Um consórcio de 442 cientistas espalhados por três continentes criou a primeira enciclopédia de como funciona o genoma humano , que mostrou que pelo menos 80% do DNA humano, anteriormente considerado inativo (o chamado DNA lixo), participa de pelo menos um processo biológico dentro das células do corpo e que apenas 20 trechos de DNA estão ligados a 17 tipos diferentes de câncer.
O projeto, chamado Encode (sigla em inglês para Enciclopédia de Elementos do DNA), é considerado o maior trabalho sobre genética humana desde o término do Projeto Genoma Humano, em 2003. Foram 30 estudos publicados em seis periódicos científicos diferentes (e até concorrentes), divulgados ao mesmo tempo nesta quarta-feira (5).
O Encode custou quase US$ 200 milhões (mais de R$ 400 milhões) e seu objetivo nada modesto era entender melhor o volume de informações produzido pelo sequenciamento do genoma humano e como ele funciona. “Nós entendíamos apenas uma pequena percentagem do genoma,” disse Eric Green, diretor do Instituto Nacional de Pesquisa do Genoma Humano dos Estados Unidos, que financiou o projeto.
Os elementos do genoma mais conhecidos são os cerca de 21 mil genes que regulam a produção de proteínas dentro da célula. O gene de dopamina comanda a produção dela nos neurônios, por exemplo, e o gene de insulina faz com que as células do pâncreas produzam a substância. No entanto, apenas 1% do genoma trabalha desta maneira, e o desafio do Encode era entender o que o resto do DNA faz – por anos, esta parte do genoma era chamada de “DNA lixo” porque se imaginava que ela era inativa.
Ao fazer esta análise, os cientistas descobriram que 80% do DNA lixo tem pelo menos uma função biológica, que em geral comanda a atividade dos próprios genes. E o conjunto destes trechos de DNA, que chegam a quatro milhões, criam um sistema operacional extremamente sofisticado. “O DNA lixo, na verdade, é quem comanda os genes,” diz Mark Gerstein, da Universidade Yale.
Esta regulação pode influenciar tanto os genes normais quanto suas variantes, causando variados tipos de doenças. Isto acontece porque fatores de transcrição e outros elementos – proteínas produzidas por este trechos do genoma – “passeiam” pelo DNA das células, se ligando aos genes e os ativando e desativando, como se fossem interruptores.

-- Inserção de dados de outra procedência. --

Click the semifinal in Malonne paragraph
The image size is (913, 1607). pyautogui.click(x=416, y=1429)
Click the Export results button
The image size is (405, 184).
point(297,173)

O poder destes elementos pode explicar porque sequenciamentos genéticos simples concluem que pacientes estão sob risco de doenças que nunca aparecem ou ignoram os sinais de doenças que realmente acontecem. Se estes “interruptores” desativam um gene que causa uma doença, ela não aparece, mas se eles alteram um gene saudável, o paciente pode desenvolver uma doença genética que não apareceria em seu sequenciamento.
E este sistema recém-descoberto é bastante complexo: são cerca de quatro milhões de interruptores nos órgãos humanos principais, com 200 mil agindo em cada célula. Além disso, os cientistas descobriram que muitas vezes, estes trechos de DNA estão em longe do gene que controlam, nos cromossomos. Isto acontece em pelo menos 400 doenças cujas variantes genéticas já são conhecidas.
Por conta disso, análises genéticas que focam apenas nos genes, e não nos seus trechos reguladores, podem não compreender todas as causas das doenças.
“Esta descoberta muda como nós compreendemos as bases genéticas das doenças e pode abrir novos caminhos para terapias e remédios,” afirmou John Stamatoyannopoulos, da Universidade de Washington, durante a coletiva à imprensa. Por exemplo, em 17 tipos de câncer diferentes e aparentemente sem relação, os cientistas descobriram que 20 destes fatores regulatórios aparecem repetidas vezes, o que indica que medicamentos que atinjam estas proteínas podem tratar mais doenças de uma vez. O mesmo acontece com doenças como artrite reumatoide, lúpus diabetes tipo 1.
Outro exemplo é a doença de Crohn . Estudos genéticos já identificaram 100 trechos do genoma que afetam o risco de desenvolver a doença autoimune, muito mais do que as farmacêuticas poderiam investigar, disse Ewan Birney, um dos líderes do projeto. Mas são poucos fatores de transcrição que controlam estes trechos, o que facilita muito a procura por modos de silenciar estes genes.
“O Encode está revelando estas conexões desconhecidas entre as doenças,” disse Stamatoyannopoulos.
O periódico Nature, que liderou a publicação dos estudos do consórcio, vai manter os resultados num site gratuito para toda a comunidade científica, em inglês, no endereço www.nature.com/encode e um aplicativo de iPad.